On one of his many recent tours of Iowa this week, New Jersey Governor and likely presidential candidate Chris Christie (R) spoke about his efforts to reform the state’s now troubled pension system — a talking point that helped Wisconsin Gov. Scott Walker (R) win support of conservative Iowans last month.
Christie emphasized how he has dramatically cut his administration’s spending on public employees and has increased employee contributions, among other “common sense steps,” according to the Des Moines Register. “Not only in my state but in 40 other states in this country, the pension and public employee health-benefit systems are going to be the thing that eats states alive if we don’t get them under control,” he said at a fundraiser in Des Moines.
But Christie’s attempts to shrink the state’s $80 billion public employee retirement system have actually been a “mess,” as the Wall Street Journal called his efforts. Last month, a state bond sale disclosure reported that the state’s unfunded liability had increased by almost $30 billion since 2011 and projected that six of New Jersey’s seven pension funds will go broke by 2027. The governor has also been the target of a lawsuit brought by three New Jersey pension funds for cutting state contributions.
To put it lightly, Christie’s plan to save billions of dollars from the state budget has not gone as smoothly as he had hoped. Although he first prioritized pension reform and made cuts in 2011, early in his first term, to ensure the “long-term solvency of the pension and benefit systems,” he resorted to cutting pension funding by an additional $900 million last year to close a budget gap. This year’s budget includes an even greater cut of $1.5 billion.
Late last year, state courts heard arguments over whether or not Christie had the power to make the drastic cut to the state’s contribution for this year. Ironically, the trustees filing the suit claim the cuts were made despite a law Christie signed during his first term in which the state promised to increase payments to the fund and which said the governor “must make the annual required contribution on a timely basis.” But lawyers for the Christie administration are now arguing that the Christie-supported law is “void and unenforceable.”

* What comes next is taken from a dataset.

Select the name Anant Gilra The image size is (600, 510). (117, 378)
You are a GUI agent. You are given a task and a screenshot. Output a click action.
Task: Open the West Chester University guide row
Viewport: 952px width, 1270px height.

As Christie continues to make reforms to the state’s pension funds which hurt employees — including increasing their contributions and raising the penalties for early retirement — lawmakers in New Jersey’s Democrat-controlled legislature passed a tax increase on corporations and wealthy individuals in order to help employees and increase the government’s contribution to the retirement accounts. But Christie vetoed the bill which would have provided $2.25 billion to the pension fund, slashing the amount to $681 million.
“Current economic reality compels this reduction,” Christie wrote in his line-item veto message sent to legislators, according to reports.
Then in August, Christie attempted to rescue his image and formed a bipartisan committee to look into the state’s struggling system. But Democratic lawmakers were reluctant to cooperate. “The governor broke his promise to fund the pension system,” state Senate President Stephen Sweeney (D) said in a statement. “The fact remains that the problems will be fixed if he simply keeps his word and provides the appropriate funding. Until the governor decides to keep that commitment, there will be no further discussion between us on pensions.”
Though Christie once hyped his ability to initiate pension reform in a Democratic state –- a move he thought would win him national support for a presidential campaign he hopes to launch this year — the governor’s recent reluctance to raise taxes or work with Democratic lawmakers to pay for the dramatic cuts is not likely to draw him praise as he tours the country in advance of his campaign. According to reports from the event in Iowa Monday, “Christie’s audience was relatively small and largely silent.”